The hydrogen has to first dissolve in the oxide layer before penetrating into the bulk of the metal beneath. But the hydrogen’s dissolution can be controlled by doping that layer — that is, by introducing atoms of another element or elements into it. The team found that the amount of hydrogen solubility in the oxide follows a valley-shaped curve, depending on the doping element’s ability to introduce electrons into the oxide layer.

“There is a certain type of doping element that minimizes hydrogen’s ability to penetrate, whereas other doping elements can introduce a maximum amount of electrons in the oxide, and facilitate the ejection of hydrogen gas right at the surface of the oxide,” says Mostafa. So being able to predict the dopants that belong to each type is the essential trick to making an effective barrier.

The team’s findings suggest two potential strategies, one aimed at minimizing hydrogen penetration and one at maximizing the ejection of hydrogen atoms that do get in.

The blocking strategy is “to target the bottom of the valley” by incorporating the right amount of an element, such as chromium, that produces this effect. The other strategy is based on different elements, including niobium, that propel hydrogen out of the oxide surface and protect the underlying zirconium alloy.

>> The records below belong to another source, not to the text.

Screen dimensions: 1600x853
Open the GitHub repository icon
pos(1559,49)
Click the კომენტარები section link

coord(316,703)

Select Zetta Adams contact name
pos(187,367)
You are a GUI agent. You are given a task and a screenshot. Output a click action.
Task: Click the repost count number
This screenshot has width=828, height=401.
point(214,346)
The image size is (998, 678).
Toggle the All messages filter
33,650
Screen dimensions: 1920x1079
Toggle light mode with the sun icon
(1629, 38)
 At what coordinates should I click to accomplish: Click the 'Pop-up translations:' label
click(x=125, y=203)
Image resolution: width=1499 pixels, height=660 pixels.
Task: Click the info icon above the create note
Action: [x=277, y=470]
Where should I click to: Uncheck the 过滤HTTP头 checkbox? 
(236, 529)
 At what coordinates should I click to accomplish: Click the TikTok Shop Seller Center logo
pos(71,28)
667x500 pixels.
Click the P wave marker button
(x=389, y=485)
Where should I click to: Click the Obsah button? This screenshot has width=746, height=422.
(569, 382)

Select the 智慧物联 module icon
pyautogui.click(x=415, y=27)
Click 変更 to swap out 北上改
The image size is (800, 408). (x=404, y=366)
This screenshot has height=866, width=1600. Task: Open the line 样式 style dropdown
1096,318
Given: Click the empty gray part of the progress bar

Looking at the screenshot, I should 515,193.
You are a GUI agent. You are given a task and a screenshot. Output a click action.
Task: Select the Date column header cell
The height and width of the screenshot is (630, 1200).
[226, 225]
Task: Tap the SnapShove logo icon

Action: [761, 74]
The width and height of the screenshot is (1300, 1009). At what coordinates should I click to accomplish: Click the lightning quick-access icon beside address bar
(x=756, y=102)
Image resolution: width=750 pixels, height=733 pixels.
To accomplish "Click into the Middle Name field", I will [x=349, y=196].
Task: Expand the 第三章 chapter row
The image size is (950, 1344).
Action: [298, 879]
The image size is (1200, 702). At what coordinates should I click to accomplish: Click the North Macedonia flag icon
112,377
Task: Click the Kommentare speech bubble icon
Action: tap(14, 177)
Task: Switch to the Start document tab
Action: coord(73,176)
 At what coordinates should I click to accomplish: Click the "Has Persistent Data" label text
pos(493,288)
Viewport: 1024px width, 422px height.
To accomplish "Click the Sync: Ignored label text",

The doping could be accomplished by incorporating a small amount of the dopant metal into the initial zirconium alloy matrix, so that this in turn gets incorporated into the oxidation layer that naturally forms on the metal, the team says.

The team stresses that what they found is likely to be a general approach that can be applied to all kinds of alloys that form oxidation layers on their surfaces, as most do. Their approach could lead to improvements in longevity for alloys used in fossil fuel plants, bridges, pipelines, fuel cells, and many other applications.

“Any place you have metals exposed to high temperatures and water,” Yildiz says — for example on equipment used in oil and gas extraction — is a potential situation where this work might be applicable.

“The behavior of hydrogen has been cited by the commercial nuclear power community as perhaps the greatest challenge in nuclear reactor fuel performance under normal operating conditions, and more recently, as a safety issue under accident conditions,” says Gary Was, a professor of sustainable energy, environmental, and earth systems engineering at the University of Michigan, who was not involved in this work. The approach to the problem taken by these researchers, he says, “is unique and intriguing but as important, it is the first attempt to provide a physics-based understanding of the behavior of hydrogen in zirconium alloys.”

While this paper doesn’t yet answer all questions about this material, he says, “the approach taken by Yildez and her students raises discussion of this topic to a higher level, and will undoubtedly stimulate more research that is grounded in physics rather than empiricism.”

The work was supported by the Consortium for Advanced Simulation of Light Water Reactors, funded by the U.S. Department of Energy, and computational support was provided by the U.S. National Science Foundation.